__TASK GOAL__. Restate each line of the listing exactly, without carrying over any pictures.

__DATA__.
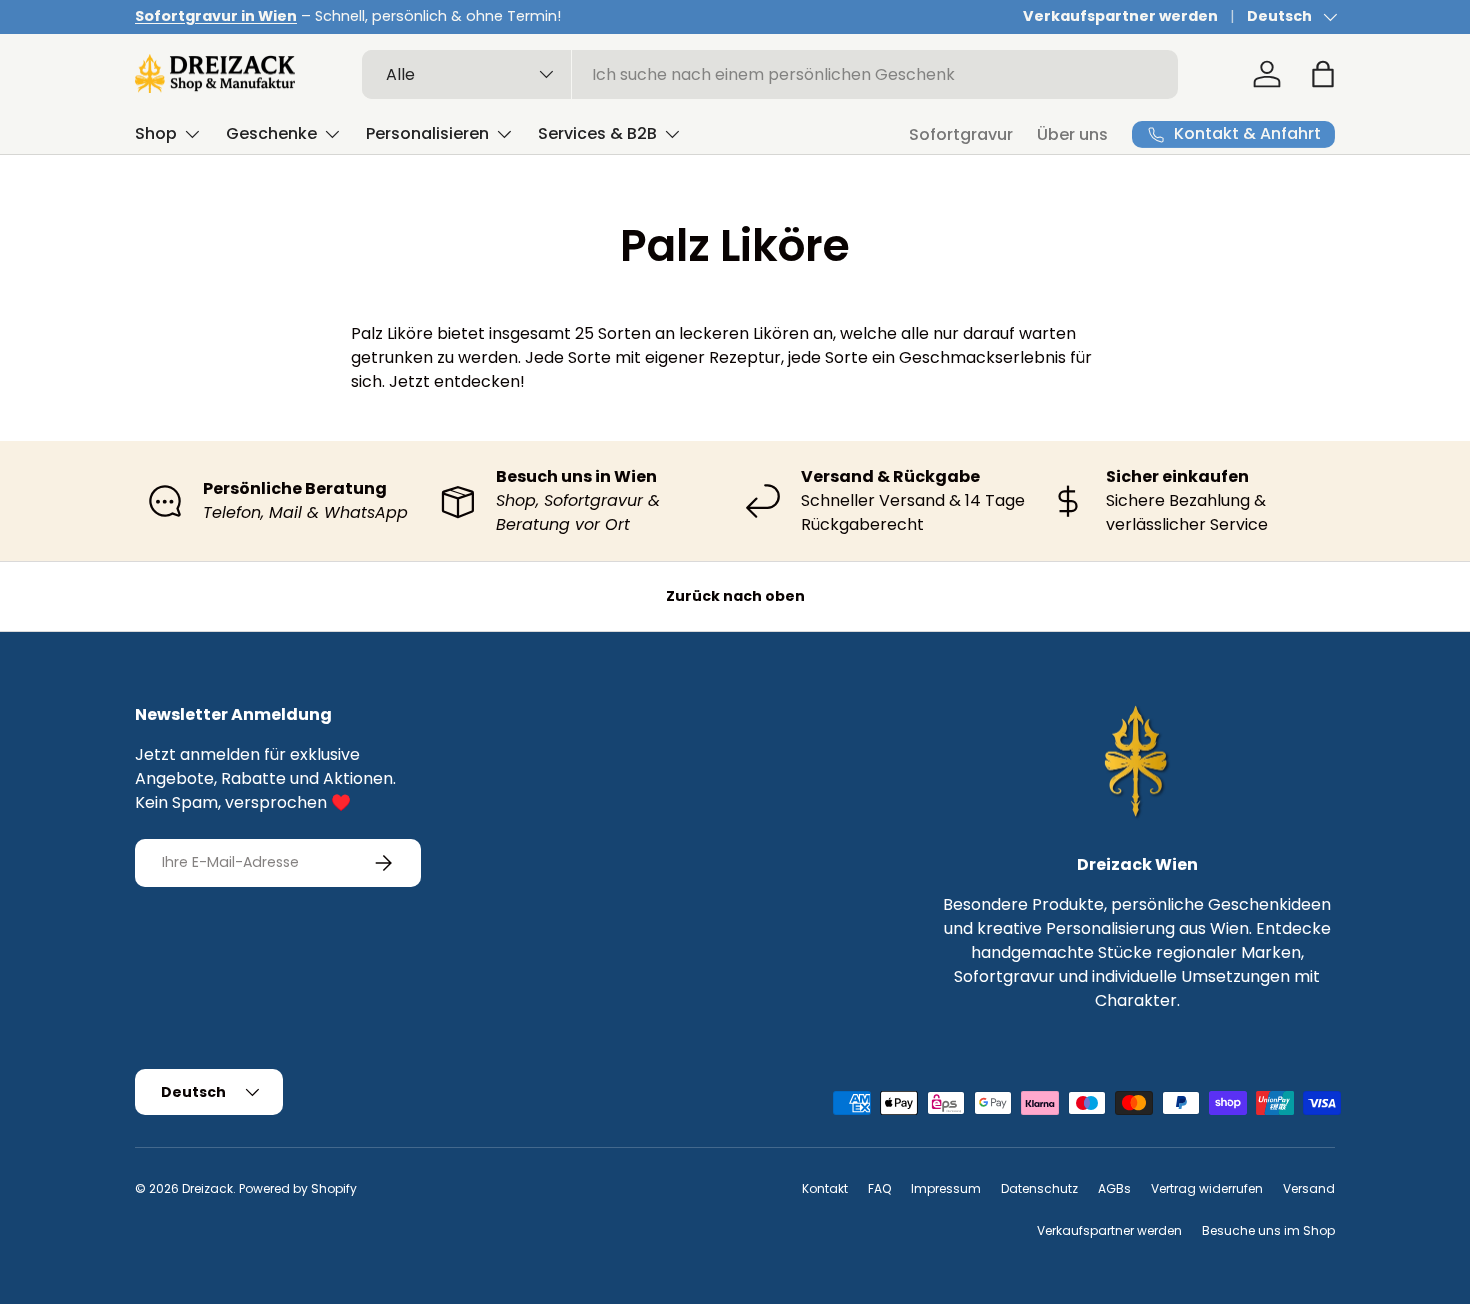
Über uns (1072, 134)
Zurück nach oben (735, 596)
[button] (1323, 74)
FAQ (879, 1188)
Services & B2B (597, 133)
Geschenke (271, 133)
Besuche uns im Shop (1268, 1230)
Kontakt (825, 1188)
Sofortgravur (961, 134)
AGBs (1114, 1188)
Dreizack (207, 1188)
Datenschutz (1039, 1188)
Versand (1309, 1188)
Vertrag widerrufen (1207, 1188)
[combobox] (770, 74)
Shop (156, 133)
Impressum (946, 1188)
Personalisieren (427, 133)
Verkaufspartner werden (1120, 16)
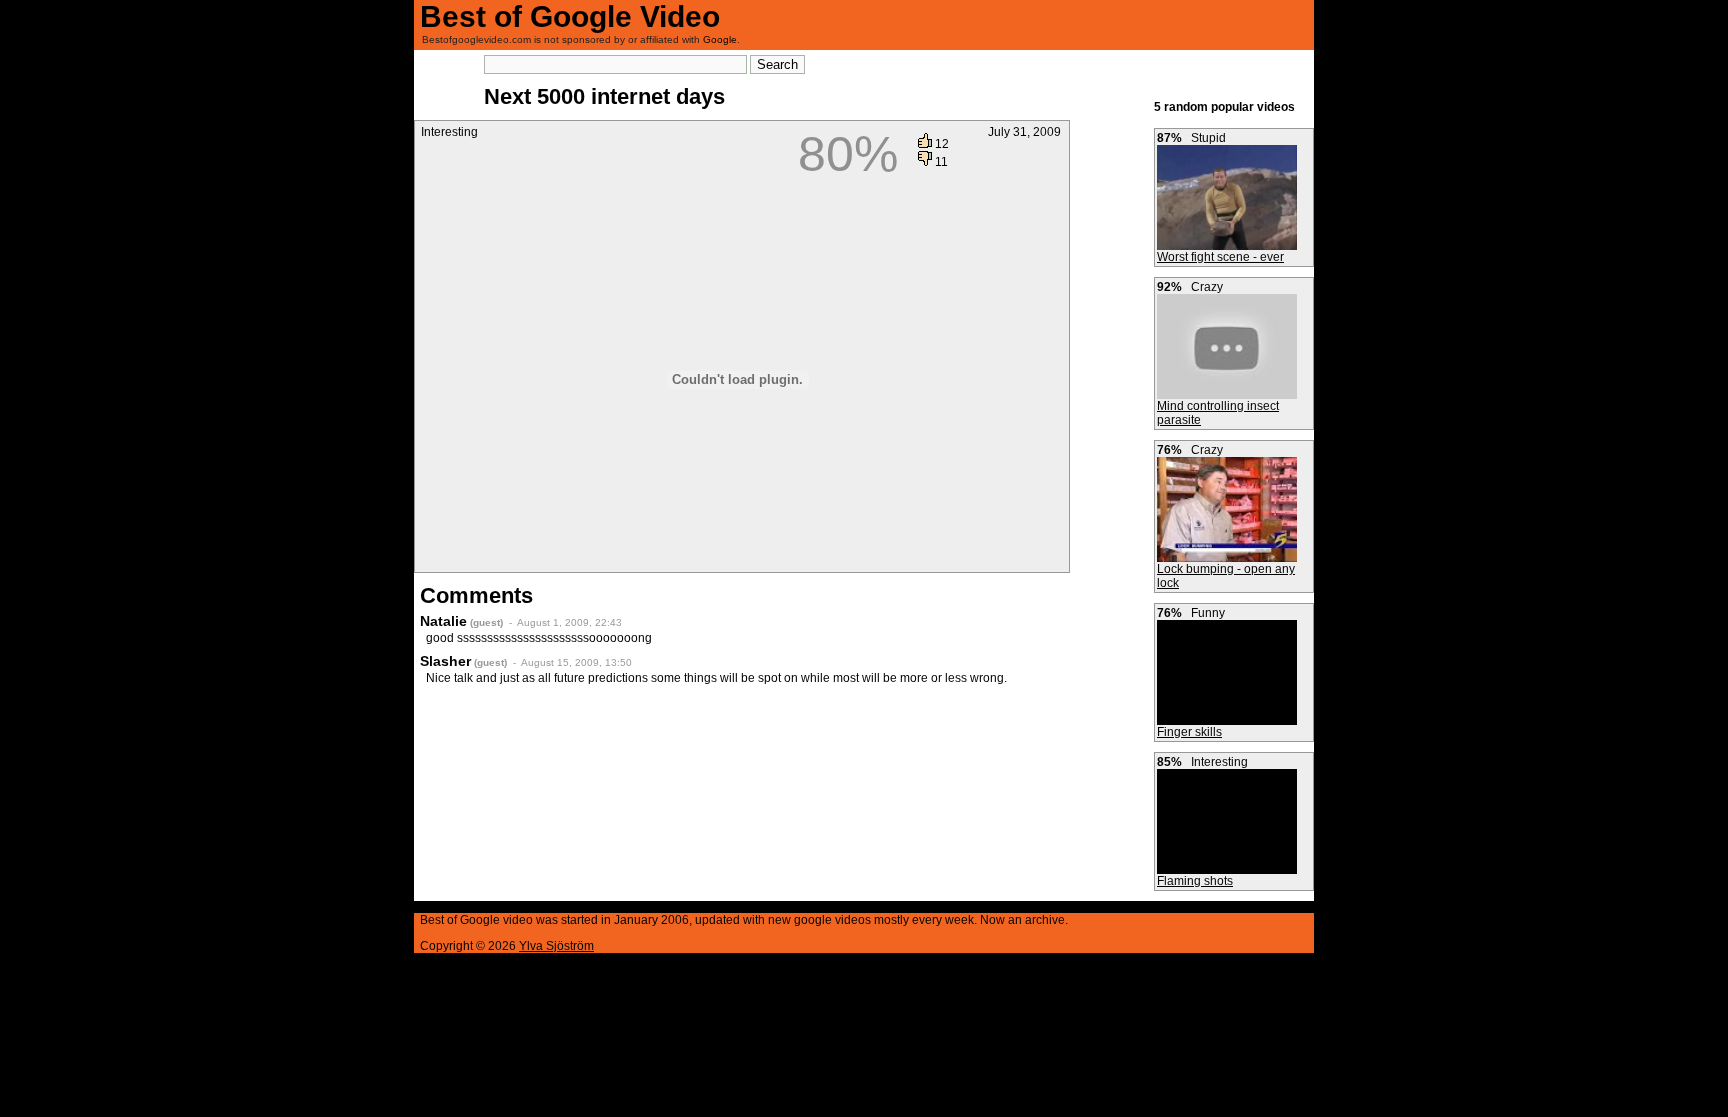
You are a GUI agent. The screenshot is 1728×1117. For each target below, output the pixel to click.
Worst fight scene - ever (1220, 257)
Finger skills (1189, 732)
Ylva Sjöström (556, 946)
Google (720, 39)
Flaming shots (1195, 881)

__SOLUTION FOR THIS TASK__.
Über uns (1072, 134)
Zurück nach oben (735, 596)
[button] (1323, 74)
FAQ (879, 1188)
Services & B2B (597, 133)
Geschenke (271, 133)
Besuche uns im Shop (1268, 1230)
Kontakt (825, 1188)
Sofortgravur (961, 134)
AGBs (1114, 1188)
Dreizack (207, 1188)
Datenschutz (1039, 1188)
Versand (1309, 1188)
Vertrag widerrufen (1207, 1188)
[combobox] (770, 74)
Shop (156, 133)
Impressum (946, 1188)
Personalisieren (427, 133)
Verkaufspartner werden (1120, 16)
You are a GUI agent. The screenshot is 1728×1117. For each target below, output the pixel to click.
Worst fight scene - ever (1220, 257)
Finger skills (1189, 732)
Ylva Sjöström (556, 946)
Google (720, 39)
Flaming shots (1195, 881)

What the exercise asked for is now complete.